D.C. Mun. Regs. Tit. 19, § 1200.1 (emphasis added). The plain language of the regulations thus makes clear that speech is not the trigger for the licensing requirement. Rather, like the statute, the regulations are triggered by conduct: the guiding or directing of a sightseeing trip or tour. Any individual who guides or directs people around the District for profit — regardless of whether that individual, like plaintiffs, “occasionally point[s] out or describes] points of interest along the route,” Edwards Decl. ¶ 17 (emphasis added)— must first acquire a license. Therefore, like the statute, these regulations require a license regardless of any message a tour guide may wish to convey. See Boardley v. U.S. Dep’t of the Interior, 615 F.3d at 516; A.N.S.W.E.R. Coal. v. Kempthorne, 537 F.Supp.2d at 195. These regulations are “ ‘unrelated to the content of expression’ ” and have, at most, “ ‘an incidental effect on some speakers or messages but *16not others.’ ” Mahoney v. District of Columbia, 662 F.Supp.2d 74, 87 (D.D.C.2009) (quoting Ward v. Rock Against Racism, 491 U.S. at 791-92,109 S.Ct. 2746).

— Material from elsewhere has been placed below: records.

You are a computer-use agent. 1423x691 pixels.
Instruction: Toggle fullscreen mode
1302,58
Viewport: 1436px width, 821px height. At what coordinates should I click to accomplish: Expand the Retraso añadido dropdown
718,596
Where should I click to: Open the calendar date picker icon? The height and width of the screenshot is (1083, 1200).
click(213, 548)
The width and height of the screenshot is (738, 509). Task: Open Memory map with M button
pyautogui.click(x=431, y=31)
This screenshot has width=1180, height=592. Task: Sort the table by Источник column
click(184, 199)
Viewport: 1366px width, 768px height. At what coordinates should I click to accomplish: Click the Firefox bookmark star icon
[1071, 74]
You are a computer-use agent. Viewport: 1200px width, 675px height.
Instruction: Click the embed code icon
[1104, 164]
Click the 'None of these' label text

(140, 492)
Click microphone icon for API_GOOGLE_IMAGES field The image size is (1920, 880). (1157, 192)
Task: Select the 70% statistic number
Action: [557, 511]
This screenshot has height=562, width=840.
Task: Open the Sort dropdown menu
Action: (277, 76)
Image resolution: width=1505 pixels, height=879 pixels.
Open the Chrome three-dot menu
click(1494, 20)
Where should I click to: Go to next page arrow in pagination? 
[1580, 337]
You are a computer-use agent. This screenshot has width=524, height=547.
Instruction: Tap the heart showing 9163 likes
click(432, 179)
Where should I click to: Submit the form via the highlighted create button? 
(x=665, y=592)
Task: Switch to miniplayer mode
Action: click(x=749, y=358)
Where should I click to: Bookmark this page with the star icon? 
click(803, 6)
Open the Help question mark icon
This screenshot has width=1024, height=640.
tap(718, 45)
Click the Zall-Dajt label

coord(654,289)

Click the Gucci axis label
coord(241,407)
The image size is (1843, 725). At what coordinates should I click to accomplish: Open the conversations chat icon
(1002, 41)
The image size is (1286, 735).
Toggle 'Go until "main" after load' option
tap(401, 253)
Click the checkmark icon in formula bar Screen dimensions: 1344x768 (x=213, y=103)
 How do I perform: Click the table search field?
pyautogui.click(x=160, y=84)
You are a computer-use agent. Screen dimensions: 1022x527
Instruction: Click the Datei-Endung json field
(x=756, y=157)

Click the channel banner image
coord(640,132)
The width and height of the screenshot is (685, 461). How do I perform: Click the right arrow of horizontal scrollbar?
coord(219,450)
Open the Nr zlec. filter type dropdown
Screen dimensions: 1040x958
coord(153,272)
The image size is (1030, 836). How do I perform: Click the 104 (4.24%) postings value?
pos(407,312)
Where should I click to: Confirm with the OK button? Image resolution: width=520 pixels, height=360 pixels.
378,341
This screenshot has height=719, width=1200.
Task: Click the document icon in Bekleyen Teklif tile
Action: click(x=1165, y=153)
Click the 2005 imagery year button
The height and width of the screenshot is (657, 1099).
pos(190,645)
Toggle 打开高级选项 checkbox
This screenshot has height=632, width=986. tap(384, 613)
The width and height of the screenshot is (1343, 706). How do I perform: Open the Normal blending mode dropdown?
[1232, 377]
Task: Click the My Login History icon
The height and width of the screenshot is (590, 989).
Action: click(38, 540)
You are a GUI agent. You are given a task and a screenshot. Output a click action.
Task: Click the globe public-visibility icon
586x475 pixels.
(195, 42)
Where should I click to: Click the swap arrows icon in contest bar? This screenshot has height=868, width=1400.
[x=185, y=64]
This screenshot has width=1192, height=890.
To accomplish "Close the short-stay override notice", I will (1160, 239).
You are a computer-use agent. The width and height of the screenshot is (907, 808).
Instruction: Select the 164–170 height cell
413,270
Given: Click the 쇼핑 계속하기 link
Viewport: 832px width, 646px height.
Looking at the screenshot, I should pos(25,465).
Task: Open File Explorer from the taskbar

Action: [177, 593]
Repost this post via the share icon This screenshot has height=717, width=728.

Plaintiffs argue in reply that “[t]he best way to see that the guide-licensing scheme takes aim at pure speech” is to examine (1) how the regulations treat vehicles that utilize only audio recordings rather than a person who talks or conveys information, PI Reply & MTD Opp. at 4-5, and (2) the requirement that licensees pass “a history test.” Tr. at 5:12-14. Turning first to the distinction between the types of vehicles that may be utilized by a sightseeing tour company, plaintiffs refer to Section 1204.3 of the municipal regulations, which provides:

A vehicle operated by a licensed sightseeing tour company shall have at least one (1) licensed sightseeing tour guide on board the vehicle during its sightseeing tours in the District. This requirement shall not apply to a vehicle that utilizes only audio recordings during the sightseeing tour; provided, that a driver of such a sightseeing tour vehicle who talks, lectures, or otherwise provides sightseeing information to passengers while the vehicle is in motion must be licensed as a sightseeing guide.

D.C. Mun. Regs. Tit. 19, § 1204.3 (emphasis added). According to plaintiffs, this regulation means that “[d]rivers of tour buses, buses that drive around town while information plays on a prerecorded loop, while they’re certainly escorting people around town, do not need a [tour guide] license,” whereas drivers who “talk, lecture, or otherwise provide sightseeing information to passengers” do need a license. Tr. at 4:5-11. Plaintiffs thus contend that this one section of the regulations is “very strong evidence of ... the most natural reading of’ this regulatory scheme, which is that it only covers and is directed at “people who are conveying sightseeing information to people on tours.” Id. at 12:15-18. The Court disagrees.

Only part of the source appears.